Data records
>>

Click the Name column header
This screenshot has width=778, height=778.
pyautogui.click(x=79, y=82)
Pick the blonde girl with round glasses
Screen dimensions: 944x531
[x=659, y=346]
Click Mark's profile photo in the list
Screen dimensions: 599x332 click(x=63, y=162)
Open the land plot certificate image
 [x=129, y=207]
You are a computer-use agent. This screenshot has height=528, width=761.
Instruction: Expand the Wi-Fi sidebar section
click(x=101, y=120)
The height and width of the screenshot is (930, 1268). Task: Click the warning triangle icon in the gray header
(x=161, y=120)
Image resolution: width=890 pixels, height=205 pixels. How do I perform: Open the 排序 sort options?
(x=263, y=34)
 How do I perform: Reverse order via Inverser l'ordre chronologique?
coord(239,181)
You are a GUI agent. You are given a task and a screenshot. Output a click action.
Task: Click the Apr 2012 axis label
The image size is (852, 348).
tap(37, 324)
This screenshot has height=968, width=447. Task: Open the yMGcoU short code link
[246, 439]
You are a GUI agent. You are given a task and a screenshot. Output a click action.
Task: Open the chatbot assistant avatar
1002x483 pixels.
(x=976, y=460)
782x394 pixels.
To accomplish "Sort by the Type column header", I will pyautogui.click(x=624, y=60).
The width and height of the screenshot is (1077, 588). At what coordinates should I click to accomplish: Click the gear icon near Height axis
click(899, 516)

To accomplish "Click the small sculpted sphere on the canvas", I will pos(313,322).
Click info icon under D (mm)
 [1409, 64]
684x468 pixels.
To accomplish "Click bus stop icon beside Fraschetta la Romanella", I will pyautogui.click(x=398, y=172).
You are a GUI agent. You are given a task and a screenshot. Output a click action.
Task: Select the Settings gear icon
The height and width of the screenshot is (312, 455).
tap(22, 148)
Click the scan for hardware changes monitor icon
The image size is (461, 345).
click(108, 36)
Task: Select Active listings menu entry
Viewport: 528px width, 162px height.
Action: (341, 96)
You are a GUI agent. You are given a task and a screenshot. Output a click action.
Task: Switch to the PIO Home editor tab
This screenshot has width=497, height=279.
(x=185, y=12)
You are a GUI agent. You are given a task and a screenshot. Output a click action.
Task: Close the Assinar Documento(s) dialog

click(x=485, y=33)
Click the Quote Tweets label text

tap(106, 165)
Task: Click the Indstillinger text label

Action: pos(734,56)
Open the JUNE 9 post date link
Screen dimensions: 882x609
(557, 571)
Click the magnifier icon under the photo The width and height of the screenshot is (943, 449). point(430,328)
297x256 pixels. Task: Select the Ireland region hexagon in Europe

<<

*Task item*
Only lines with the word "column" are wanted. Find and copy them from the records above.

*Answer section*
Click the Name column header
To accomplish "Sort by the Type column header", I will pyautogui.click(x=624, y=60).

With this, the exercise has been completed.